Les erreurs fréquentes qui font perdre en régularité
La wadcutter pardonne beaucoup, mais pas les mauvaises habitudes. Les écarts que je vois le plus souvent ne viennent pas de la cartouche elle-même, mais d’une mauvaise lecture de ce qu’elle est censée faire.
- La confondre avec une munition polyvalente ce n’est pas la meilleure option si vous cherchez une seule cartouche pour tout faire, du carton à un usage plus dynamique.
- Vouloir lui demander de la vitesse ce n’est pas une cartouche conçue pour la portée ou l’énergie brute.
- Changer de marque sans recontrôle un léger changement de vitesse suffit à déplacer le point d’impact, surtout à 25 m.
- Négliger l’encrassement au plomb après plusieurs séries, un nettoyage trop tardif peut faire chuter la régularité.
- Oublier la compatibilité de l’arme une cartouche très douce reste une cartouche, et le respect des pressions admises ne se discute pas.
Je le dis souvent aux tireurs qui débutent sur revolver: la wadcutter ne corrige pas une mauvaise tenue, elle la rend seulement plus lisible. Si la prise de visée ou le lâcher sont approximatifs, vous aurez un trou propre, mais pas forcément bien placé.

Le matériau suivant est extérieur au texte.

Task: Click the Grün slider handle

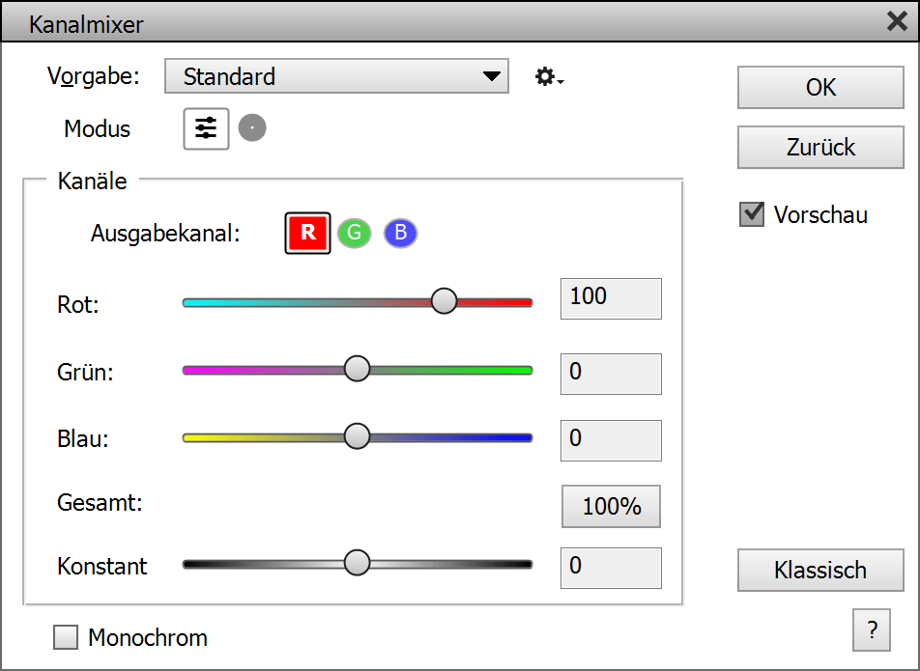Action: click(x=358, y=369)
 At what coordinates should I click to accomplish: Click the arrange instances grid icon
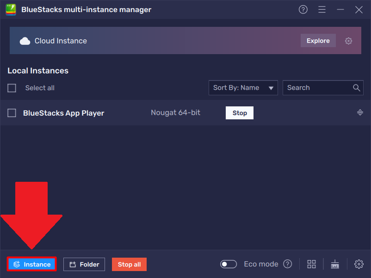(311, 264)
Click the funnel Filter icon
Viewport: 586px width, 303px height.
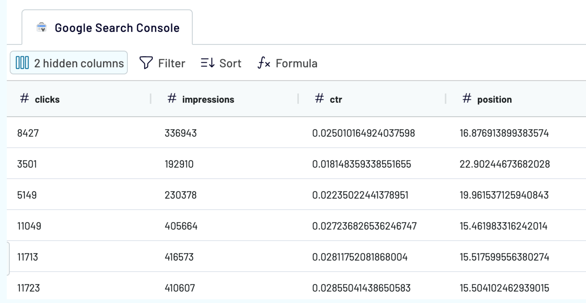tap(146, 63)
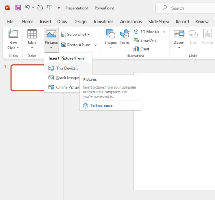Insert a SmartArt graphic
The height and width of the screenshot is (200, 215).
[x=145, y=41]
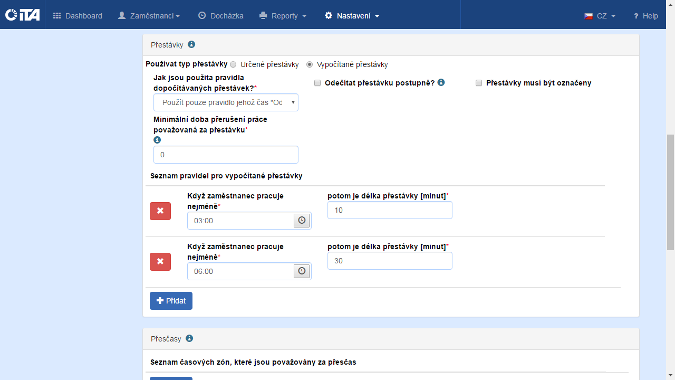The image size is (675, 380).
Task: Enable the Odečítat přestávku postupně checkbox
Action: [317, 83]
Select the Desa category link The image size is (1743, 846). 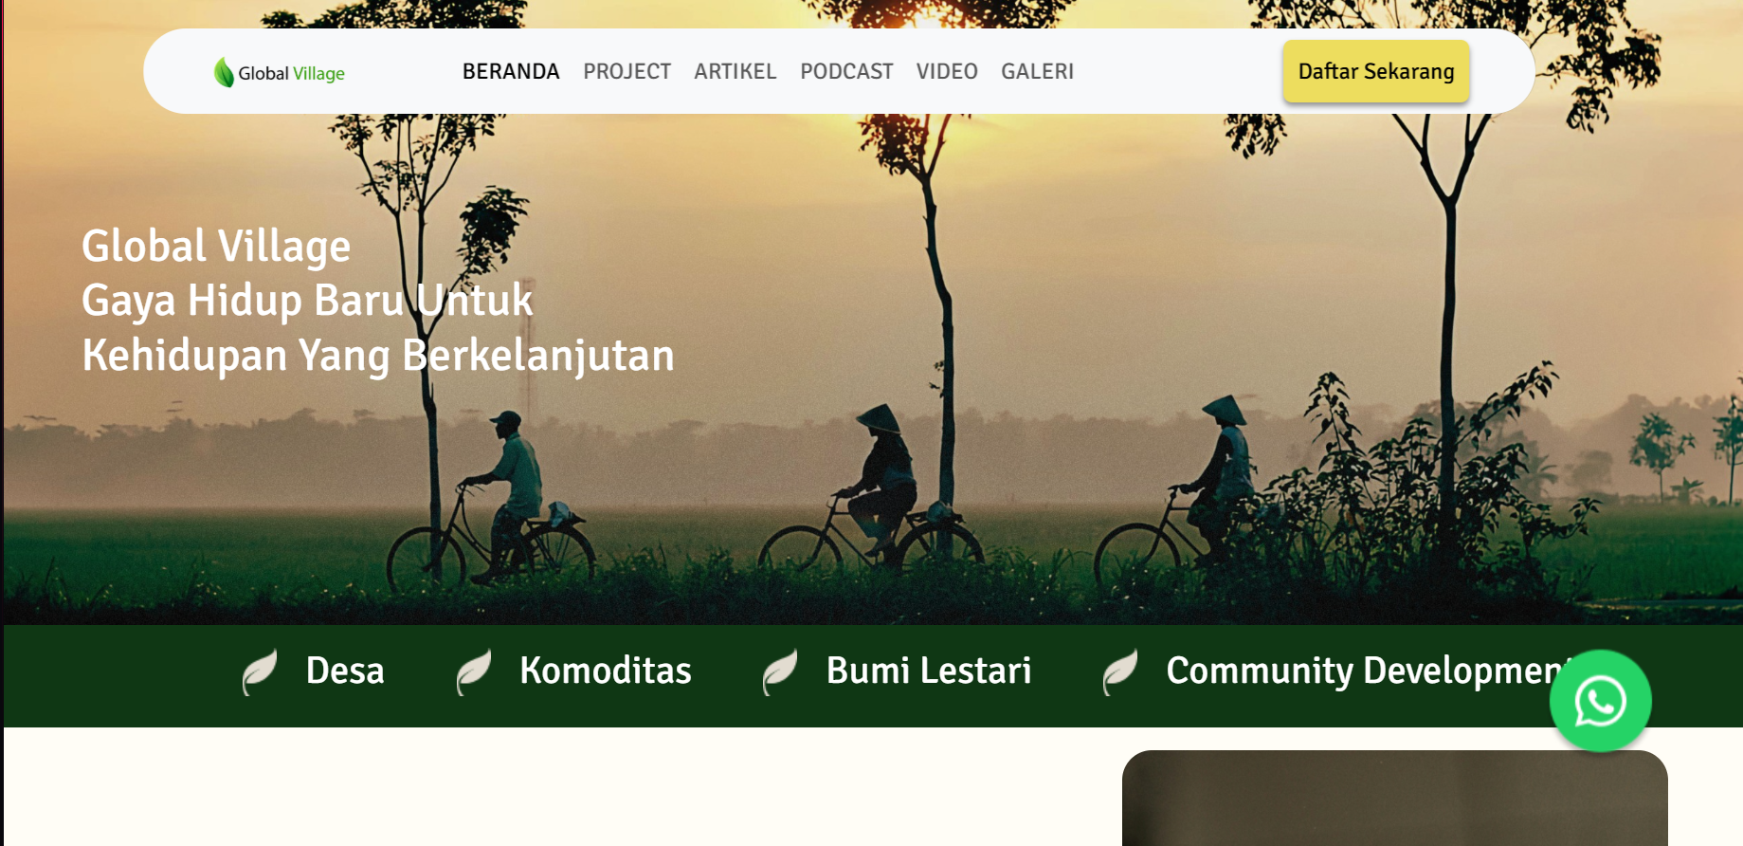345,671
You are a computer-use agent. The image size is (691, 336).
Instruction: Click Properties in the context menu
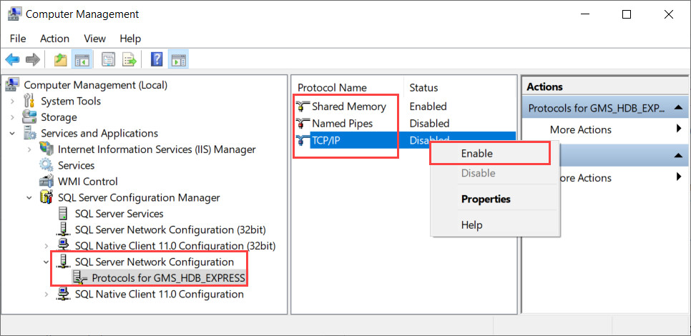[x=486, y=199]
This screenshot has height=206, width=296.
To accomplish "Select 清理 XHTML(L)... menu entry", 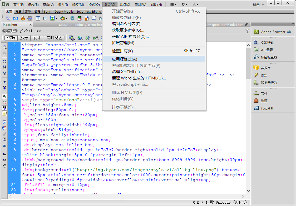I will (x=127, y=72).
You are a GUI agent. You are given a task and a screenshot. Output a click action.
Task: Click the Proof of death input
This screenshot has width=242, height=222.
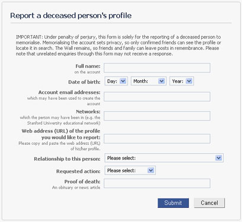[x=157, y=183]
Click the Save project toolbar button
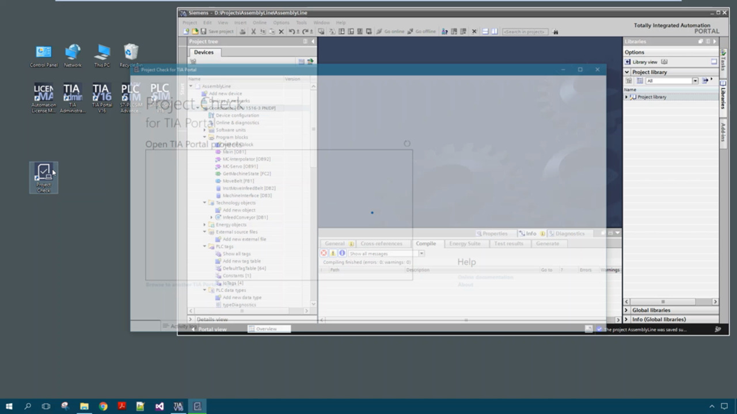The height and width of the screenshot is (414, 737). 216,32
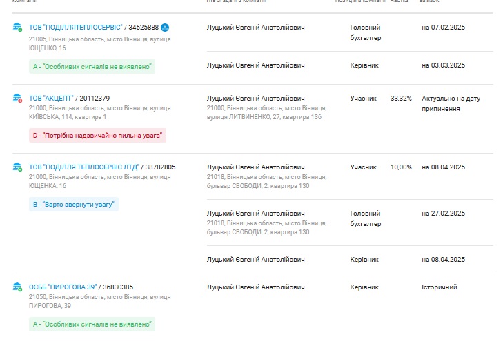This screenshot has width=503, height=341.
Task: Open the ОСББ "ПИРОГОВА 39" company link
Action: (63, 287)
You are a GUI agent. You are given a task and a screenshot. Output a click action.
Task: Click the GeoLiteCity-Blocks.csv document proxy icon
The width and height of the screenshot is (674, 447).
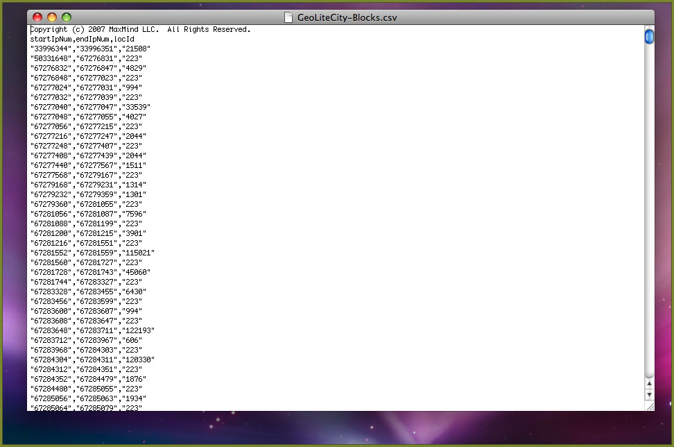tap(288, 17)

Ce que je retiens pour le tir sportif en 2026
En 2026, je continue de voir la wadcutter en .38 Special comme l’une des meilleures réponses pour le tir sur carton au revolver. Elle n’est pas spectaculaire, et c’est précisément sa force: un profil simple, un recul propre, des trous nets et une logique de précision qui se comprend immédiatement au pas de tir.
Si je ne devais retenir qu’un conseil, ce serait celui-ci: partez sur une 148 grains standard pression adaptée à votre arme, testez son point d’impact à 25 m, puis ne changez qu’une variable à la fois. C’est la façon la plus rapide de savoir si votre revolver, votre réglage et la munition travaillent vraiment ensemble.